Permitam-me alguma malícia: a ausência do ministro e/ou do secretário de Estado dever-se-á à recente demissão governamental ou terá ela sido um pretexto bem-vindo para evitar a participação num forum potencialmente inflamado e perigoso para o governo português? No fim de semana, a Quercus provocou o Ministério e lançou uma acusação muito concreta: Portugal já atingiu mais 50% de emissões de gases com efeito de estufa do que o valor registado em 1990 (o ano-charneira utilizado no Protocolo de Quioto para estipular crescimentos máximos de 27% até 2012). Desconheço o rigor da previsão, mas sei que ela não está alinhada com os números que a delegação oficial (agora dirigida pelo presidente do Instituto do Ambiente) vai mostrar em Buenos Aires.
Repito por isso a pergunta: esta demissão, tão pateta como inútil, do governo da nação foi um motivo ou foi um pretexto para a ausência de Nobre Guedes e Moreira da Silva? Leio os fundamentos que passam a reger o governo de gestão e não compreendo: o governo de gestão deve assegurar a manutenção dos compromissos entretanto assumidos. Deve por isso participar em reuniões de trabalho, que permitam traçar diagnósticos futuros e compatíveis com o trabalho realizado nos países vizinhos.
Ninguém pedia à delegação portuguesa que anunciasse em Buenos Aires a extensão do plano nacional de combate às alterações climáticas. Pedia-se, sim, a apresentação da posição portuguesa, das limitações e das conquistas entretanto vividas, uma vez que estamos sensivelmente a meio do prazo concedido pelo Protocolo. Pedia-se o alinhamento das restrições às emissões industriais com as normas europeias. Pedia-se a ampliação do quadro de incentivos às energias renováveis.
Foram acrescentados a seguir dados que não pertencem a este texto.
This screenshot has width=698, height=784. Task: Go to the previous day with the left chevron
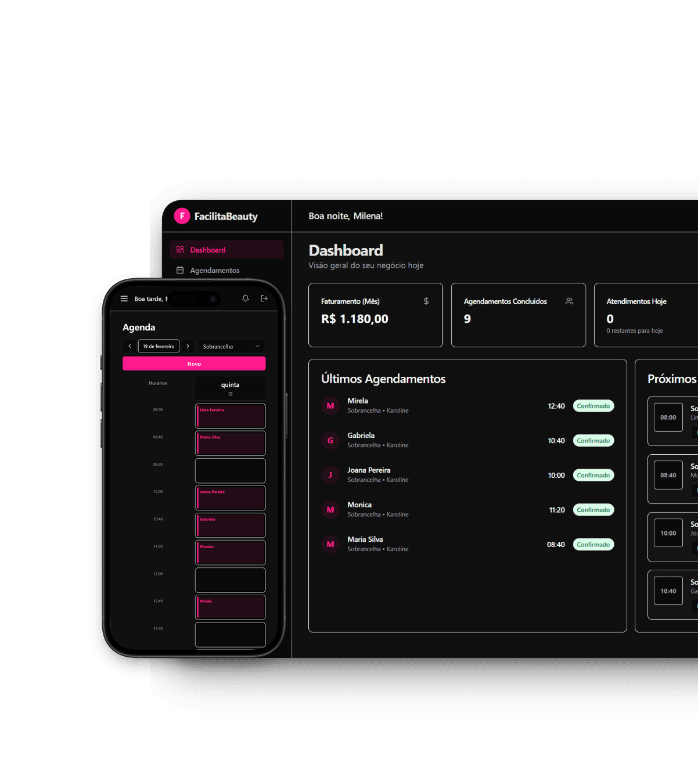pos(129,346)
E pedia-se o início, sempre adiado, da cooperação com a Comunidade de Países de Língua Portuguesa no âmbito das alterações climáticas - uma responsabilidade social que deve ser abraçada pelos próximos governos e que poderia ter sido abordada informalmente no quadro desta conferência sectorial.
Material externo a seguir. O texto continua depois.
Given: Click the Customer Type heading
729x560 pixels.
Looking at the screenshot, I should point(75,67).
Infelizmente, a leitura política foi outra. Nem coruja, nem falcão: os tempos que se seguirão (até às eleições de 20 de Fevereiro, certamente) serão marcados pelo comportamento pouco digno da hiena. É pena!
4 comentários:
Jornalismo e activismo: a confusão do costume
Só um pequeno comentário em relação à Quercus: qualquer pessoa que tenha conhecimento de como funciona uma organização não-governamental sabe que a acção mediática vem em complemento da acção de lobby junto dos governos.
Qualquer pessoa sabe que, antes de qualquer Conselho Europeu, antes de qualquer fórum onde venha a ser decidida legislação, os gabinetes dos governos são inundados por cartas, e-mails, telefonemas, sensibilizando os decisores políticos para que votem no sentido que as ONGs considerem mais correctos.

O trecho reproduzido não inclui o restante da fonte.